Sacroiliac Joint Tests

  1. With the patient lying prone, a rhythmic oscillatory pressure is applied to the apex of the sacrum by the examiner. This is done by executing pressure over the sacrum with the heel of the examiner’s hand, the arm being kept fully extended. This springing movement produces a shearing movement across the Sacroiliac joint. But this manipulation produces movement in the lumbosacral joint also. Still it is considered as the most reliable test. This manipulation causes pain at the joint.
  2. The patient is lying prone. The Sacroiliac joint may be stressed by stabilising the ilium with one hand and then moving the sacrum in a cephalad direction (in a direction towards head – as shown in the figure) with the other hand. This manipulation causes pain at the joint.
  3. The patient is lying prone. The Sacroiliac joint may be stressed by stabilising the ischial tuberosity with one hand and moving the sacrum caudally (in a direction towards leg – as shown in the figure) with the other hand. This manipulation causes pain at the joint.

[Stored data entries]
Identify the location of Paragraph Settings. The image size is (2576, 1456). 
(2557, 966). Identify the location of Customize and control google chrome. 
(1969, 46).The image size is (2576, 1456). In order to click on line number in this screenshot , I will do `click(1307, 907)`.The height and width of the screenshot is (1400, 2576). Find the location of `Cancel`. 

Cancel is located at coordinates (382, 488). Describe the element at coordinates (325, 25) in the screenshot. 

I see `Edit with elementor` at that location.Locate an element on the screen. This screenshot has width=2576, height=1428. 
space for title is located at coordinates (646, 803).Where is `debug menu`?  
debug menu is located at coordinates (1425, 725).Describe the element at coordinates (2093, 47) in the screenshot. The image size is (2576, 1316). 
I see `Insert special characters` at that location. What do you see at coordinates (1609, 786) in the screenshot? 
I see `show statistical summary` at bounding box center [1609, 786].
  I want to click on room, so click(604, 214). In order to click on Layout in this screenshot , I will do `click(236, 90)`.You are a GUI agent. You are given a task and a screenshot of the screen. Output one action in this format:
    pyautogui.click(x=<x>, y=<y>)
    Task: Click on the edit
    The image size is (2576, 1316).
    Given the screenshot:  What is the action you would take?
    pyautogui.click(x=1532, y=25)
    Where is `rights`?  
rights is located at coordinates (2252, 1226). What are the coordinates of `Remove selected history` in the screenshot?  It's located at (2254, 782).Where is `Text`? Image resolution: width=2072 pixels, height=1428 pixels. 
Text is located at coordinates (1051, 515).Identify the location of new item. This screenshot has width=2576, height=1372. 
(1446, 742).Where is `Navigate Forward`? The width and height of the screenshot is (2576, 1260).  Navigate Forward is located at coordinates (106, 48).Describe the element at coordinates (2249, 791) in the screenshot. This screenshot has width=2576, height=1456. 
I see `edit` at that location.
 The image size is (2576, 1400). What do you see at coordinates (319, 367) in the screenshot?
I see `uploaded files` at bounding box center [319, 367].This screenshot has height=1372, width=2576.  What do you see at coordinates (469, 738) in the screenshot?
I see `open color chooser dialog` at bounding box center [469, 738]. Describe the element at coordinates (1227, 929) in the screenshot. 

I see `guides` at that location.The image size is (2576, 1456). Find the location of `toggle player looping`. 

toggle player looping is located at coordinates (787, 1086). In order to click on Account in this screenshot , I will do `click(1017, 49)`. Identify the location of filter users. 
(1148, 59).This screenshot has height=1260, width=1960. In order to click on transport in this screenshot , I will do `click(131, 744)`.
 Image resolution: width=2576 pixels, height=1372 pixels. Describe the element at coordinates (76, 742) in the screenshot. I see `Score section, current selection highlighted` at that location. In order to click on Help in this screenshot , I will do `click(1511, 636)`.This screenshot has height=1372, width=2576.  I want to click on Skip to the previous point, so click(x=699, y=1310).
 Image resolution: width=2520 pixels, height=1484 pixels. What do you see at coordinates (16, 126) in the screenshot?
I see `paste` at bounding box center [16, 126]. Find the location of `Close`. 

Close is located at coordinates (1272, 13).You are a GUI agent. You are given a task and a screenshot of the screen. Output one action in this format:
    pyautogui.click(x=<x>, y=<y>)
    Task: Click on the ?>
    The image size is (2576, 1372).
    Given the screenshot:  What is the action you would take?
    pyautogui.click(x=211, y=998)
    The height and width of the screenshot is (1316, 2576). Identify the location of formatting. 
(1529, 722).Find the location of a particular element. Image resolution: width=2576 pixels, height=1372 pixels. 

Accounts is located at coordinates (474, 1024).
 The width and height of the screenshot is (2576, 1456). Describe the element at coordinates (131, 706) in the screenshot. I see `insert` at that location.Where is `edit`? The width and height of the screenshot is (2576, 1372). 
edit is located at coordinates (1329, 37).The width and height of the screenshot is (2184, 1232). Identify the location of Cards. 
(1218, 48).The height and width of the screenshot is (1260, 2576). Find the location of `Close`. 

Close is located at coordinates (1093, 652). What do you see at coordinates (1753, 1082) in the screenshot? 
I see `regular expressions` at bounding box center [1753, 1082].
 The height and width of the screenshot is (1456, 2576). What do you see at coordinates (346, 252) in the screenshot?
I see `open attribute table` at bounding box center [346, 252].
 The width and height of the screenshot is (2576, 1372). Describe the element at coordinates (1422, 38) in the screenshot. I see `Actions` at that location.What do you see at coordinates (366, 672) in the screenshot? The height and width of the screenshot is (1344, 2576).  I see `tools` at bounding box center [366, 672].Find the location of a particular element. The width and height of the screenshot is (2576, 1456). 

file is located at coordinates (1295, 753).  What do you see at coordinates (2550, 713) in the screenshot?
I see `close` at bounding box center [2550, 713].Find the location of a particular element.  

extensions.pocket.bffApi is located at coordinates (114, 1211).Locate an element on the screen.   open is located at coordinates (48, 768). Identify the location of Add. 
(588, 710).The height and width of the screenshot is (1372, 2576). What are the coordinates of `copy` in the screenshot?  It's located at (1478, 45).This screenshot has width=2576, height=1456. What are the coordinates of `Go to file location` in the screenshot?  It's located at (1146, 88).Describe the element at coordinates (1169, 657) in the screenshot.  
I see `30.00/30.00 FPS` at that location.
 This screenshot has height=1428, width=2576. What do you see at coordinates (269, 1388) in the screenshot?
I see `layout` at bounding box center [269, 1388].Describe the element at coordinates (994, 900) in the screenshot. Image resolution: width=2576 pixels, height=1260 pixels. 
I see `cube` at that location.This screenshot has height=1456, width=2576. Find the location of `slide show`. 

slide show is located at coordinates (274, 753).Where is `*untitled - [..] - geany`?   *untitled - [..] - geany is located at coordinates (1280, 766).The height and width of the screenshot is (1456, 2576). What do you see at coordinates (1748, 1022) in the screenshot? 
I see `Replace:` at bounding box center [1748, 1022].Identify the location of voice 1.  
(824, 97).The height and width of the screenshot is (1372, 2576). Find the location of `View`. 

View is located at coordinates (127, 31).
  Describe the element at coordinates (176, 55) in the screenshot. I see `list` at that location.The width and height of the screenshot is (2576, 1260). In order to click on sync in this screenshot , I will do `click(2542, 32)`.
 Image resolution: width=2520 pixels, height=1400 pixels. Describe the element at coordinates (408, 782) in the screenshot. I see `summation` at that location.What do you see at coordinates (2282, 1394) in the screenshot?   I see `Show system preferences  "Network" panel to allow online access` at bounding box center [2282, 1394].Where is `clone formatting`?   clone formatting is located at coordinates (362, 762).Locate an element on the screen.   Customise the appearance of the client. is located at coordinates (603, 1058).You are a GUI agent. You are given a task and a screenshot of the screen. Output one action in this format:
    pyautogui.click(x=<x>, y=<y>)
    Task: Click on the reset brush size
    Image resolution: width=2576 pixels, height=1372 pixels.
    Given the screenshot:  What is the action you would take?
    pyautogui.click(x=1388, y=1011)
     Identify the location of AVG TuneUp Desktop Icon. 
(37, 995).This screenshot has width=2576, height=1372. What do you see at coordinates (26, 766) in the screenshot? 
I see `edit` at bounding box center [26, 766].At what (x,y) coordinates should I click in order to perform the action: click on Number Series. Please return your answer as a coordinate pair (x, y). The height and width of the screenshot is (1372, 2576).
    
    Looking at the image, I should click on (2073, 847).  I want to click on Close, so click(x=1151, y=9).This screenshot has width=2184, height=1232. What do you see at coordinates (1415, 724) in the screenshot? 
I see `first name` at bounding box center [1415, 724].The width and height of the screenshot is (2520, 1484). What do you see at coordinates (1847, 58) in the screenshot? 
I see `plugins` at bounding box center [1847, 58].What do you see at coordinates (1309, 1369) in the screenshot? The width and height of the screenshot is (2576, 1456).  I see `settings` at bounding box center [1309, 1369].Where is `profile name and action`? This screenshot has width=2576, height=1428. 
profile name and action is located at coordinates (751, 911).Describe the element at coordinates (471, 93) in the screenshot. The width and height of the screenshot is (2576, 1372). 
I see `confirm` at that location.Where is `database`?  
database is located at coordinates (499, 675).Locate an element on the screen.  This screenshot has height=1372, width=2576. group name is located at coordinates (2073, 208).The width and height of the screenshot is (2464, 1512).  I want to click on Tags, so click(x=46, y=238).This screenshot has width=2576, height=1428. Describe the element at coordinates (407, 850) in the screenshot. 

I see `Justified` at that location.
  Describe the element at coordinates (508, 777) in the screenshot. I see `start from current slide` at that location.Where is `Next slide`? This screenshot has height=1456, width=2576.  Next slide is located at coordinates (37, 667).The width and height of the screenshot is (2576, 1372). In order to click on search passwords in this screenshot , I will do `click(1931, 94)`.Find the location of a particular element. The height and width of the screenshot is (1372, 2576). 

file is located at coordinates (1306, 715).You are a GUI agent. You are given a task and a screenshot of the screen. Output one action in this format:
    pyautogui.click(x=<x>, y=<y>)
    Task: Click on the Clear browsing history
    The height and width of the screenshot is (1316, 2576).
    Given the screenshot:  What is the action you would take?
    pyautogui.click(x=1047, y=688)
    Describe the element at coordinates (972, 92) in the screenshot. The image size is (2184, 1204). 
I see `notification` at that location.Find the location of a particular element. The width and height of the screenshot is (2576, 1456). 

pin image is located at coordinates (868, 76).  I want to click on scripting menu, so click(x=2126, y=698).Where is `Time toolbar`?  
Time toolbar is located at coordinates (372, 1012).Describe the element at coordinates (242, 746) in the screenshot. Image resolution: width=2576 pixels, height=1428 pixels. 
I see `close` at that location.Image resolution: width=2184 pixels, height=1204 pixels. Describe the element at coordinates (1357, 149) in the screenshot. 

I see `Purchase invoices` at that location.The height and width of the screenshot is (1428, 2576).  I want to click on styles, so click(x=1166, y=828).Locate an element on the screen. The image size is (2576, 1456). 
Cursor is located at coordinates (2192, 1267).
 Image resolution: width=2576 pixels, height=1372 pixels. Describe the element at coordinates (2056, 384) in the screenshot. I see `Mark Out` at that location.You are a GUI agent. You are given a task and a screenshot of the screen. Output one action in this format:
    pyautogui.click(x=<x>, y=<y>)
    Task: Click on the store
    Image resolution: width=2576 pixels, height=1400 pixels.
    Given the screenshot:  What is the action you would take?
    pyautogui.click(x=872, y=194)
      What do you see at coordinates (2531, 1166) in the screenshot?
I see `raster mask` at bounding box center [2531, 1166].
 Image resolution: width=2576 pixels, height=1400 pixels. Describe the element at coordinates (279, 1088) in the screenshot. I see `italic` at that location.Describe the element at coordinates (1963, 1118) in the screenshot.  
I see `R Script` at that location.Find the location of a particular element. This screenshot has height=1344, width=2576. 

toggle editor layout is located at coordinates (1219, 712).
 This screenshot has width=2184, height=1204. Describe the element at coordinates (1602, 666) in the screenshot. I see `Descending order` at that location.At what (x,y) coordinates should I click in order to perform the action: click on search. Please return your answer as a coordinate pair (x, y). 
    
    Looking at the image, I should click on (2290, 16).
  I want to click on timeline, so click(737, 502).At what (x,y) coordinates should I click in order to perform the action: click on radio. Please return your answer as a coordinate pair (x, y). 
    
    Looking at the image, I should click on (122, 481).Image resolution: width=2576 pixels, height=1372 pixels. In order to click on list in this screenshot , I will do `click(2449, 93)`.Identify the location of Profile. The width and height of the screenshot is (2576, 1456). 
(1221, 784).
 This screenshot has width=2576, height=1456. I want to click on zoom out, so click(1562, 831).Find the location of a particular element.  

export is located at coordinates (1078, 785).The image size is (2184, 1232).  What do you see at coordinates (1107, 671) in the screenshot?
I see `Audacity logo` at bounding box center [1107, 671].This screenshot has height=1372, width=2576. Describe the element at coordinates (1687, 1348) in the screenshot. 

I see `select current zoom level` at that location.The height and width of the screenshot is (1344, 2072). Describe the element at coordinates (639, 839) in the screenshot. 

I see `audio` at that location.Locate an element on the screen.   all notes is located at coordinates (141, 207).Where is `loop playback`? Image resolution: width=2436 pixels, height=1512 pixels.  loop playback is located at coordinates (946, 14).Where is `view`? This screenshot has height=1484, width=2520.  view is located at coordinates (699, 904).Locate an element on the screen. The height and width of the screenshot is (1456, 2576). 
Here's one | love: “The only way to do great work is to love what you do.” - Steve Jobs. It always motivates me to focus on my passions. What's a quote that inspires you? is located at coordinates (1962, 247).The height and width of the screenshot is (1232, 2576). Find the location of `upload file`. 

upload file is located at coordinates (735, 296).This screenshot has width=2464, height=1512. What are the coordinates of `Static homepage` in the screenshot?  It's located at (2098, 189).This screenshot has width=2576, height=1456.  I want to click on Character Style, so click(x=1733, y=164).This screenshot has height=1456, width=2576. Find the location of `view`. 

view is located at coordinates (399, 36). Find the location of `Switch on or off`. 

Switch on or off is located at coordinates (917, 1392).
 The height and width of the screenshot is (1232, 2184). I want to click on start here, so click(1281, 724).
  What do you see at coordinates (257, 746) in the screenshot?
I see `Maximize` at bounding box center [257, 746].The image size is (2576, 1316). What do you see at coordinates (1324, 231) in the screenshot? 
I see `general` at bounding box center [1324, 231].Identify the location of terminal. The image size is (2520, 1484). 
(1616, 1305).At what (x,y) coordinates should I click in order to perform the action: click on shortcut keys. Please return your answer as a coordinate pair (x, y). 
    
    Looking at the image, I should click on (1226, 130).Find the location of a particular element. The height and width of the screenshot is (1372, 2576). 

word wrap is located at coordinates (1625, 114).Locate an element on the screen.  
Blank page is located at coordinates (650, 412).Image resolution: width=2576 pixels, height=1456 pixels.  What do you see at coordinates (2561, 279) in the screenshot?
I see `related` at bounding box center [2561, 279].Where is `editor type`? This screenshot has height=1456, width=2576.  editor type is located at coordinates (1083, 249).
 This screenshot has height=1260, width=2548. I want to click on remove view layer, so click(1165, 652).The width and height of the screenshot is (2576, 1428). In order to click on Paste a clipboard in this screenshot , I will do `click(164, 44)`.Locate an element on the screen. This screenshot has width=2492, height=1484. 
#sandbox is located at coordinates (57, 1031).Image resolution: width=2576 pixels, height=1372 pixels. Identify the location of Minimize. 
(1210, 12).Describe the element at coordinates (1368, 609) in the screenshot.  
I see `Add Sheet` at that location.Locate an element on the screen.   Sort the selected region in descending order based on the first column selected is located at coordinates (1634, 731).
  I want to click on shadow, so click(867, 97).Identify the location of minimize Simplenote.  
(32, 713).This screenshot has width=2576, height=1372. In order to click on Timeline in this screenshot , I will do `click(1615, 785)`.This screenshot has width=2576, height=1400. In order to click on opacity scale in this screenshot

PROMPT A: Summarize the passage on sacroiliac joint tests in two sentences.
PROMPT B: In the passage on sacroiliac joint tests, which part of the examiner's hand applies the pressure over the sacrum in the first test?
PROMPT C: Carry on the passage on sacroiliac joint tests beyond its third test, keeping the same numbered format.

RESPONSE BOX A: With the patient lying prone, the first test applies rhythmic oscillatory pressure to the apex of the sacrum with the heel of the examiner's hand, producing a shearing movement across the Sacroiliac joint; although it also moves the lumbosacral joint, it is considered the most reliable test. The second and third tests stress the joint by stabilizing the ilium or the ischial tuberosity with one hand and moving the sacrum cephalad or caudally with the other, and each of the three manipulations causes pain at the joint.

RESPONSE BOX B: The heel of the examiner's hand.

RESPONSE BOX C:
  4. The patient is lying supine. The pressure is applied by the examiner’s hand against each anterior superior iliac spine, as if the examiner is trying to spread them apart (as shown in the figure). This manipulation may cause pain at the joint.
  5. The patient is lying supine. The iliac crests are compressed as if squeezing them together (as shown in the figure). This manipulation may cause pain at the joint.
  6. The patient is lying supine with the hips and knees flexed to 90 degrees with the feet flat on the bed. The adductors of the hipsare isometrically contracted by attempting to squeeze the examiner’s hand which is placed between the knees (as shown in the figure). This manipulation may cause pain at the joint.
  7. The patient is lying supine with the hips and knees flexed to 90 degrees with the feet flat on the bed. The examiner fully resists the patient’s attempt to spread the knees apart, thus producing an isometric contraction of the hip abductors(as shown in the figure). This manipulation may cause pain at the joint.
  8. The patient is lying supine with the hips at the edge of a couch. The examiner takes the leg on the painful side backwards into full extension at the hip (as shown in the figure). This manipulation may cause pain.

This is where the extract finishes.